Keine Registriernummer. Bei aller Professionalität und den nachweisbaren Erfolgen der Arbeit dieses Vereins verwundert es etwas, dass DRH bisher die Anforderungen an die legale Einfuhr der Hunde nicht erfüllt. Weder hat der Verein eine Registriernummer gemäß Binnenmarkt-Tierseuchenschutzverordnung noch werden die Transporte, wie vorgeschrieben, an Traces gemeldet. „Wir müssen zugeben, dass wir das bisher aufgrund der vergleichsweise eher geringen Anzahl von Hunden bis zum Mai 2010 als nicht nötig angesehen haben. Das hat sich natürlich geändert“, erklärt Sabine Winklmann. Den ersten Schritt hin zur vollständigen Legalisierung hat sie auch schon getan mit der Absolvierung des Sachkundenachweises nach Paragraph 11 Tierschutzgesetz. Da die Vorsitzende selbst nicht als Pflegestelle fungiert, war diese Eingangsvoraussetzung bisher nicht zwingend notwendig. Hinsichtlich der Meldungen bei Traces konstatiert die Ungarn-Expertin Probleme im Land, „weil selbst die Landestierärztekammer in Ungarn bisher keine wirklich fundierten Aussagen dazu machen kann.“ Diese Erfahrungen werden von anderen in Ungarn arbeitenden Tierschützern allerdings nicht bestätigt.
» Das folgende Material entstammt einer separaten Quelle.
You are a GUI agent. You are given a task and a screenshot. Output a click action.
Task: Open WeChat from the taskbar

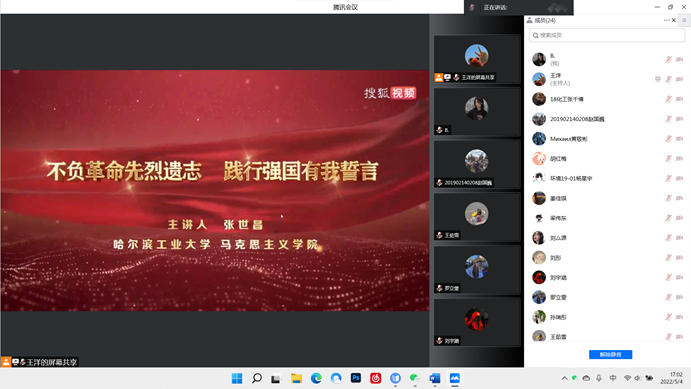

Eingeschränkte Kontrolle. Ein weiteres Manko des Vereins ist die Tatsache, dass beide Vorstandsposten vom Ehepaar Sabine (1. Vorsitzende) und Rolf (2. Vorsitzender) Winklmann besetzt werden. Die Vereinschefin rechtfertigt diese Ämterdopplung mit dem Verweis auf ein aus ihrem Privatvermögen gefülltes Treuhandkonto, das den ungarischen Partnern auch in ihrem Todesfall ermöglichen würde, die Arbeit fortzusetzen. Die Verfügungsgewalt darüber möchte sie keinem Dritten anvertrauen. Tatsächlich jedoch gäbe es aber für dieses Problem auch andere Lösungen.

CW-Meinung. Dobermann Rescue Hungaria ist eine junge, klar strukturierte Tierschutzorganisation mit schon beachtlichen Erfolgen. Grundsätze, Aufbau und Zielsetzung der Tierschutzarbeit im Ausland, ausdrücklich nur Ungarn, sind nahezu vorbildlich und in dieser übersichtlichen und definierten Struktur selten zu finden. Im krassen Gegensatz zu dieser Professionalität und Effizienz stehen die beiden formalrechtlichen Defizite des bisher nicht legalisierten Hundeimports sowie der Dominanz des Ehepaars Winklmann im Vorstand des Vereins. Schon vor der Anfrage durch CW waren die Verantwortlichen jedoch nachweislich dabei, ihre Versäumnisse im Bereich legale Einfuhr zu beheben. Dieser Verein besitzt großes Potenzial. Deshalb ist zu hoffen, dass die Verflechtungen im Vorstandsbereich gelöst werden und sich die bisher so erfolgreiche Arbeit fortsetzt. Sobald diese Mankos beseitigt sind, wird CharityWatch.de den Verein gerne erneut prüfen und dann hoffentlich eine Empfehlung aussprechen können.